Tachymenis ocellata
- Conservation status: Least Concern (IUCN 3.1)

Scientific classification
- Kingdom: Animalia
- Phylum: Chordata
- Class: Reptilia
- Order: Squamata
- Suborder: Serpentes
- Family: Colubridae
- Genus: Tachymenis
- Species: T. ocellata
- Binomial name: Tachymenis ocellata (A.M.C. Duméril, Bibron, & A.H.A. Dumeril, 1854)
- Synonyms: Tomodon ocellatum A.M.C. Duméril, Bibron & A.H.A. Duméril, 1854; Tomodon ocellatus A.M.C. Duméril, Bibron & A.H.A. Duméril, 1854;

= Tachymenis ocellata =

- Genus: Tachymenis
- Species: ocellata
- Authority: (A.M.C. Duméril, Bibron, & A.H.A. Dumeril, 1854)
- Conservation status: LC
- Synonyms: Tomodon ocellatum , A.M.C. Duméril, Bibron & A.H.A. Duméril, 1854, Tomodon ocellatus , A.M.C. Duméril, Bibron & A.H.A. Duméril, 1854

Species of snake

Tachymenis ocellata, also known commonly as the ocellated pampas snake and la falsa yarará in South American Spanish, is a species of venomous snake in the subfamily Dipsadinae of the family Colubridae. The species is native to eastern-central South America.
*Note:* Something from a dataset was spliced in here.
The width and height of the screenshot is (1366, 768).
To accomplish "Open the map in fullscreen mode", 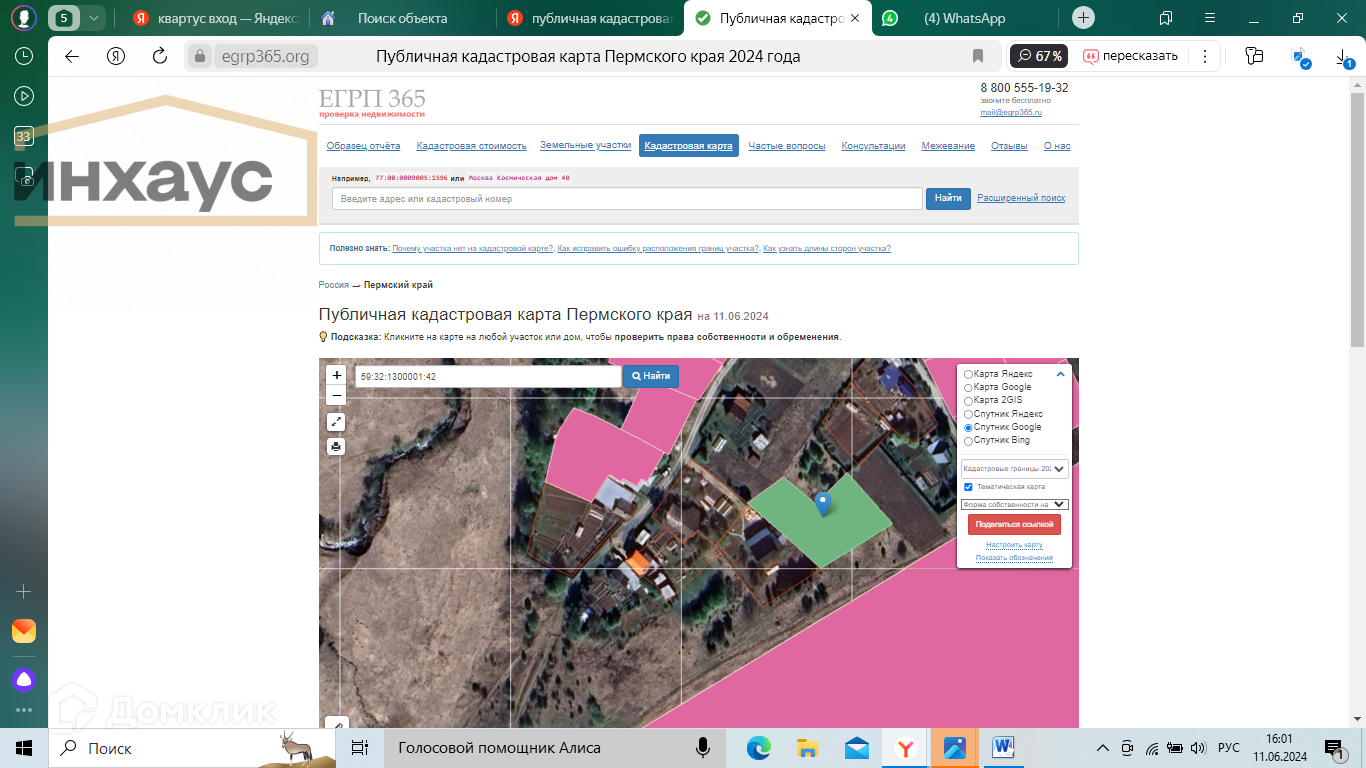I will (337, 422).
==Geographic distribution==
Tachymenis ocellata is found in Argentina, Brazil, Paraguay, Peru, and Uruguay.

==Habitat==
The preferred natural habitat of Tachymenis ocellata is grassland.

==Behavior==
Tachymenis ocellata is terrestrial.

==Diet==
Tachymenis ocellata preys upon slugs.

==Reproduction==
The mode of reproduction of Tachymenis ocellata has been described as viviparous and as ovoviviparous.